Closed jwkoelewijn closed 2 years ago
We also had some dramatic issues in production when a redis connection is lost (we don't don't why but the socket was not in lsof
any more) lead to a faye process stuck with all requests timeouts, no error returned, no error logged, no raise etc.. The error handling is simply absent, fortunately we have good monitoring and managed to detect the issue and restart the processes.
We dug into it and tried your fix but had the same problem with it, and when we try locally with your fix it SEGFAULT... Anyway the event loop is started in a thread which swallows exceptions so the raise here doesn't stop the process and the event loop is restarted automatically. Why not hide every errors and try to recover but that only works if you do it well, here when the event loop is restarted the redis client stays in dead state and don't try to reconnect which block the process indefinitely without a single warning.

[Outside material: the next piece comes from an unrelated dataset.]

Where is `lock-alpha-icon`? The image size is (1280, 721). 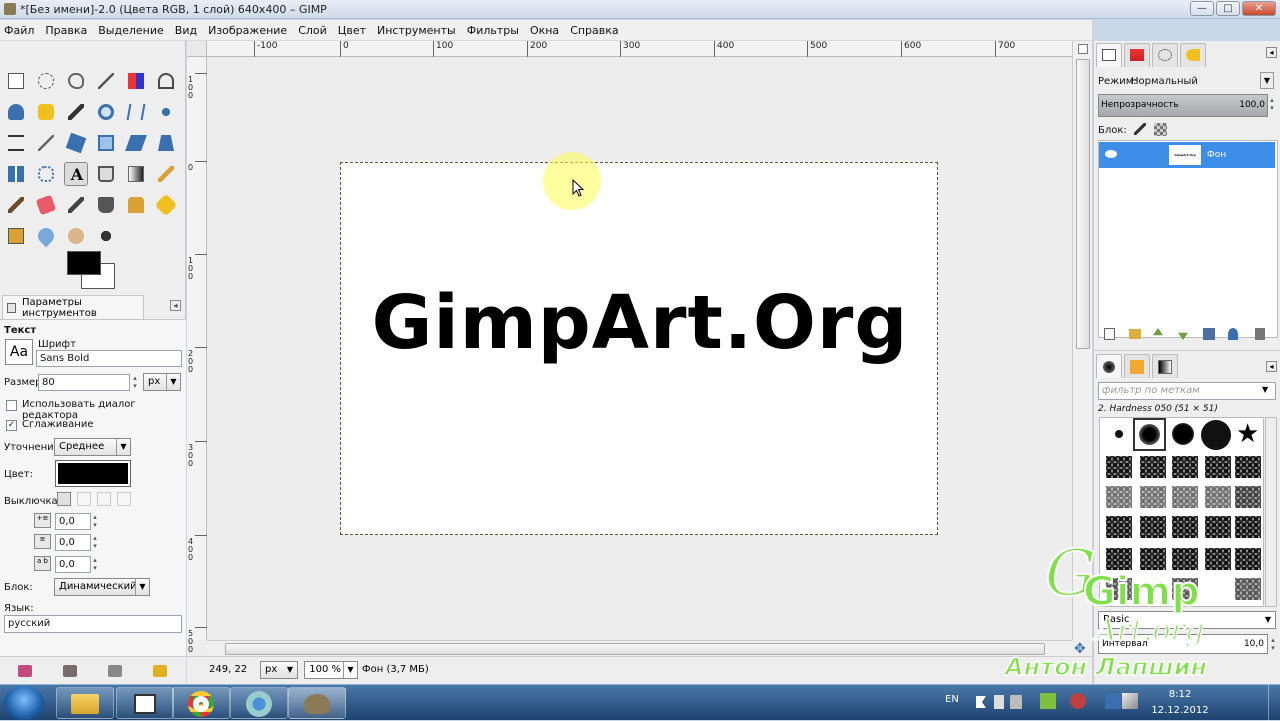 lock-alpha-icon is located at coordinates (1160, 130).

In the end we managed to improve the situation (no problem so good) by also handling the failed event on the main Redis connection @redis
(this seems to fix the segfault) and setting @redis
to nil
so when the raise stops the EM and it is restarted, the Redis client is recreated and reconnected properly. Our local test shows no more segfault and redis reconnects successfully.
Here is the code:
@subscriber.on(:failed) do
@server.error "Faye::Redis: redis connection failed"
@redis = nil
raise "Could not connect to redis"
end
@redis.on(:failed) do
@server.error "Faye::Redis: redis connection failed"
@redis = nil
raise "Could not connect to redis"
end
I'm not doing any PR because james don't merge them any more.
Nice one, seems more complete to me, plus, especially because it doesn't segfault anymore. Thanks!

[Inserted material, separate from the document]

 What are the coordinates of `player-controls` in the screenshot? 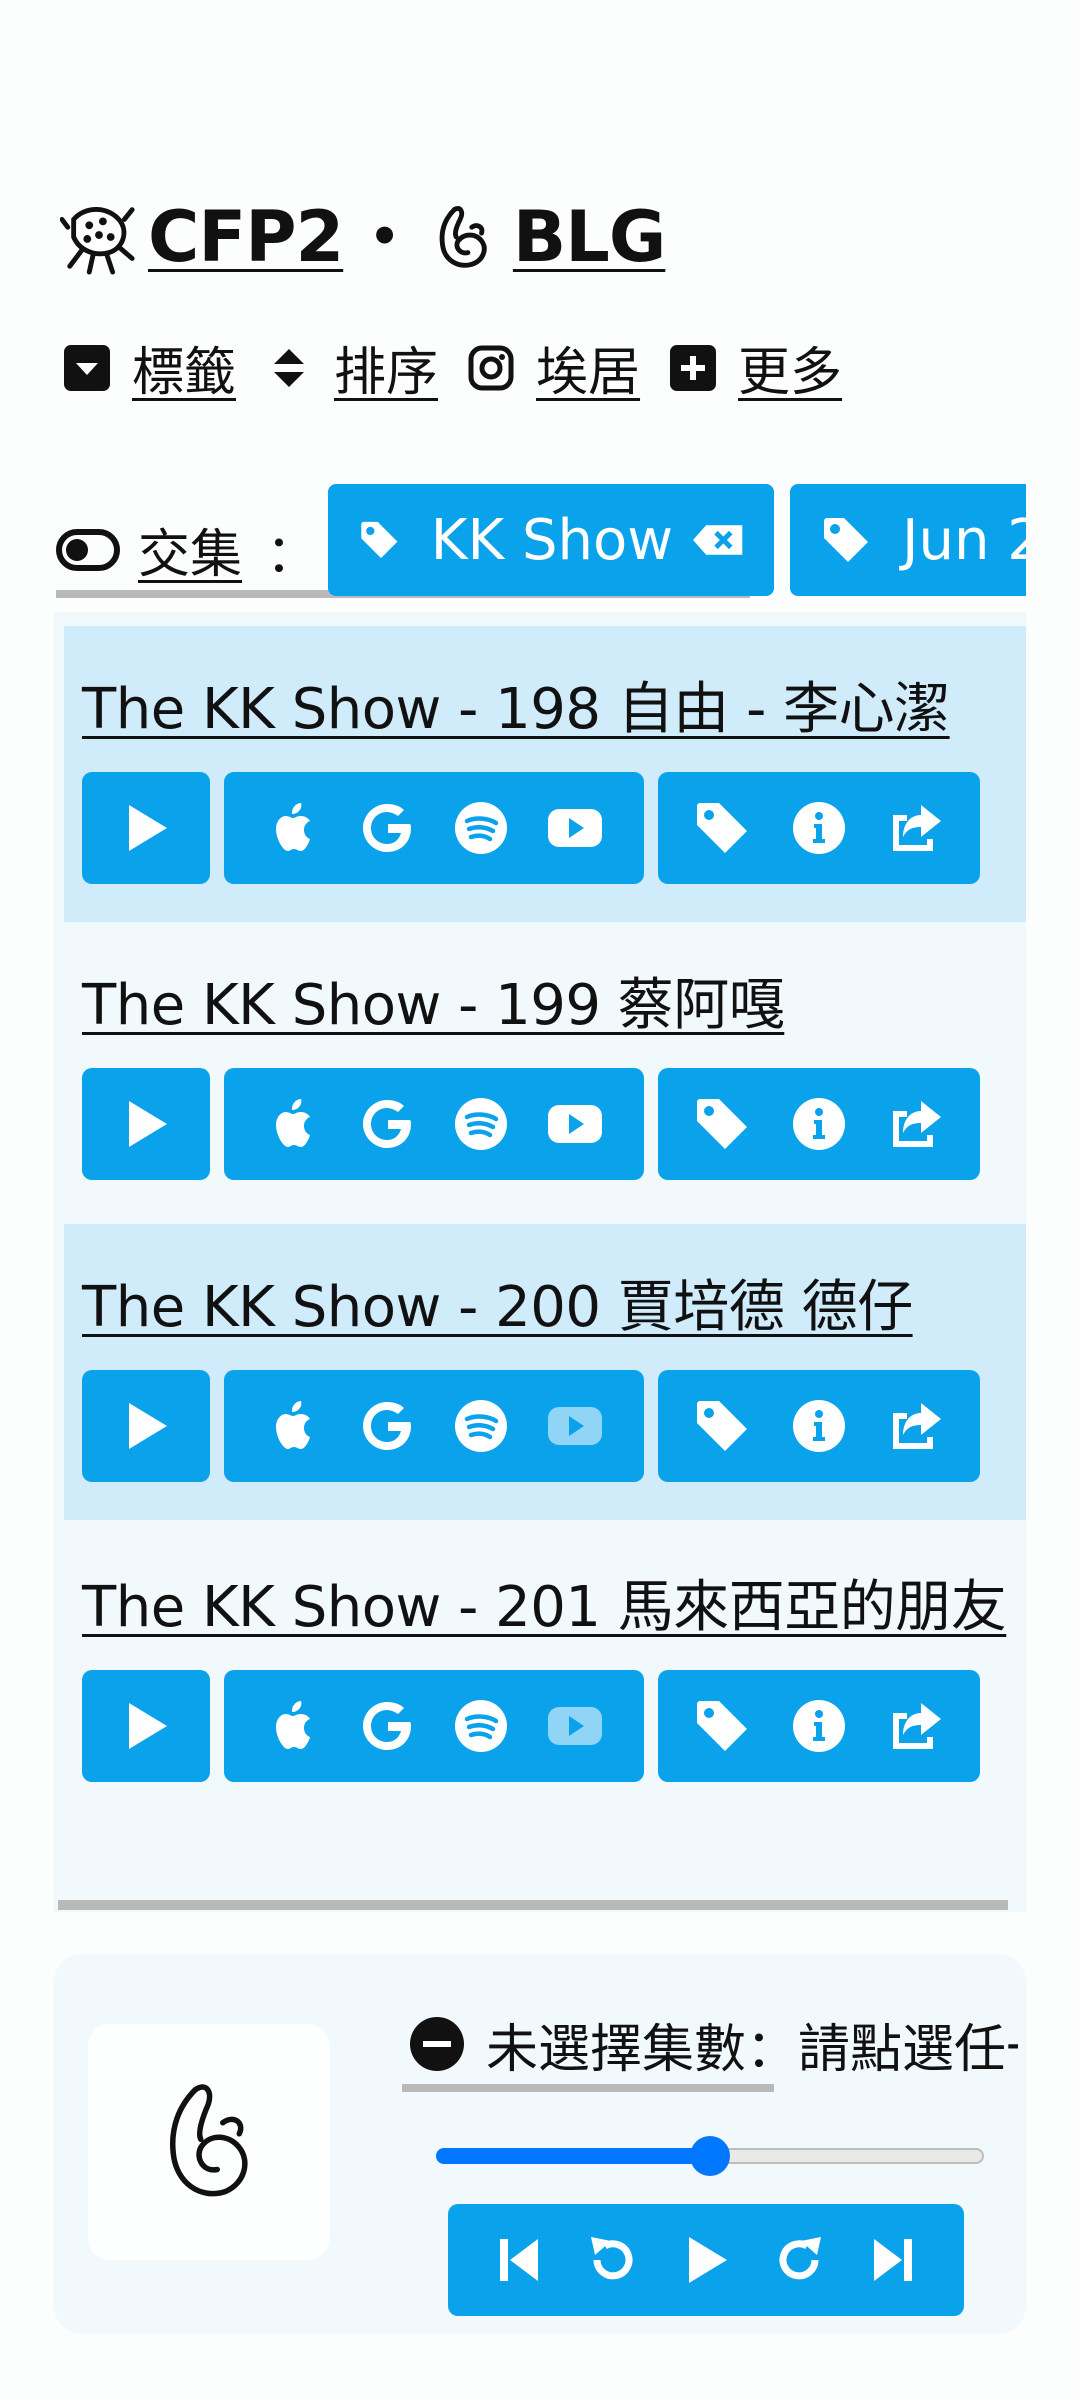 It's located at (706, 2260).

At the moment, a failure to (re)connect to redis is not correctly exposed by this engine. Failure occurs silently, without any messages. By subscribing to the :failed event the PubSub-client, the Faye-Redis engine is notified when a connection failure is happening, and will raise an error, which is useful for users.
This commit came to life after a hunt for a non-functioning deployment in which ultimately a non-started Redis database was to blame. It would have been nice if an error would have been raised.